Print the Wang Bei biography below in full, reproducing every line without change.

**Document section:**
※ ※ ※
- Born: 28 April 1931 Nanjing, China
- Died: 1 March 2022 (aged 90)
- Other names: Wong Pui
- Occupation: Actress

= Wang Bei =

Chinese actress (1931–2022)

Wang Bei (王蓓; 28 April 1931 - 1 March 2022), was a Chinese film actress.

==Biography==
Wang was born at Nanjing, Jiangsu, China.

In 1948, Wang graduated from Nanjing Normal School and joined the Shanghai Kunlun Film Company as an actress. She made her film debut in same year as the heroine Xiao Tao in the film, The Life of Wu Xun, and has since appeared on the screen.

==Personal life==
Wang's husband, Bai Hua, was a famous poet, playwright, novelist and essayist.

In 2008, Wang was diagnosed with Alzheimer's disease and lost her memories, only recognising her husband, Bai. Bai died in January 2019.

Wang died on 1 March 2022, at the age of 90.
※ ※ ※
**Record set:**
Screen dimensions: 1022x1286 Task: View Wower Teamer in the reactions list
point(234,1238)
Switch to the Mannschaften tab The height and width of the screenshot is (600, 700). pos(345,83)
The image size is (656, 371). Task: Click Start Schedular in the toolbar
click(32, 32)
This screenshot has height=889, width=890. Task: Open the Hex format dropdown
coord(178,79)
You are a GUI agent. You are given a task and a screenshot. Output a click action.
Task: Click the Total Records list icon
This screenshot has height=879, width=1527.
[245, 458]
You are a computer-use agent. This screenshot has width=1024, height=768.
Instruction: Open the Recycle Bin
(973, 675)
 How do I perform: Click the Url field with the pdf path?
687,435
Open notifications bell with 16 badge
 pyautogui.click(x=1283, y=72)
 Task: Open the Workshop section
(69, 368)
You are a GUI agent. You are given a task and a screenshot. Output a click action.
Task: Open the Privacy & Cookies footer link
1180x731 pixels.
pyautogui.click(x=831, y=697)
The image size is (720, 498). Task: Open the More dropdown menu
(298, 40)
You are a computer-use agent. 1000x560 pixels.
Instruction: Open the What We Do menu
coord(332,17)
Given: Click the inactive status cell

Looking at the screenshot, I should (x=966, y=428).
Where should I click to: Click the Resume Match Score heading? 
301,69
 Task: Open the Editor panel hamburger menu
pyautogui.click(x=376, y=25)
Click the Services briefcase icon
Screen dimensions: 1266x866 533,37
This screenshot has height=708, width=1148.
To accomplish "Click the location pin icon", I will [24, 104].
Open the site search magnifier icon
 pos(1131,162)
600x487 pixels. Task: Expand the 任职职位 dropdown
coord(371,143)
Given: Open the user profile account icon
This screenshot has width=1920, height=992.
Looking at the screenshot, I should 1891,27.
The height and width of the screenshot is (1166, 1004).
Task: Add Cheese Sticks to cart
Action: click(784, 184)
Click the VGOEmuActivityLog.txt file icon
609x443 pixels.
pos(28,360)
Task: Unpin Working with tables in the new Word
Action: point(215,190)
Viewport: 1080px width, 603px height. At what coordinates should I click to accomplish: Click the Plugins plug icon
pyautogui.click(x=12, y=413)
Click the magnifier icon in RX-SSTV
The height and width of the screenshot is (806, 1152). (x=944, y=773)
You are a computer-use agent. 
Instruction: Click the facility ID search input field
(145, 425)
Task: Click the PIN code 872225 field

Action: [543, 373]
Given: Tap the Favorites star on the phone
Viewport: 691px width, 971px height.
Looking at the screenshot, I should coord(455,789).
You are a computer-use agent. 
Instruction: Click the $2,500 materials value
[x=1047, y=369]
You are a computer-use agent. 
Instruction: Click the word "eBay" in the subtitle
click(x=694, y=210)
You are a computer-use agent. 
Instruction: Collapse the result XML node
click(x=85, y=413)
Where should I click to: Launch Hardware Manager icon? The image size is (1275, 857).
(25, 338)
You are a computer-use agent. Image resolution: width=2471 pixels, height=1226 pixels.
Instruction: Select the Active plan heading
※ ※ ※
**Output:**
- Born: 28 April 1931 Nanjing, China
- Died: 1 March 2022 (aged 90)
- Other names: Wong Pui
- Occupation: Actress

= Wang Bei =

Chinese actress (1931–2022)

Wang Bei (王蓓; 28 April 1931 - 1 March 2022), was a Chinese film actress.

==Biography==
Wang was born at Nanjing, Jiangsu, China.

In 1948, Wang graduated from Nanjing Normal School and joined the Shanghai Kunlun Film Company as an actress. She made her film debut in same year as the heroine Xiao Tao in the film, The Life of Wu Xun, and has since appeared on the screen.

==Personal life==
Wang's husband, Bai Hua, was a famous poet, playwright, novelist and essayist.

In 2008, Wang was diagnosed with Alzheimer's disease and lost her memories, only recognising her husband, Bai. Bai died in January 2019.

Wang died on 1 March 2022, at the age of 90.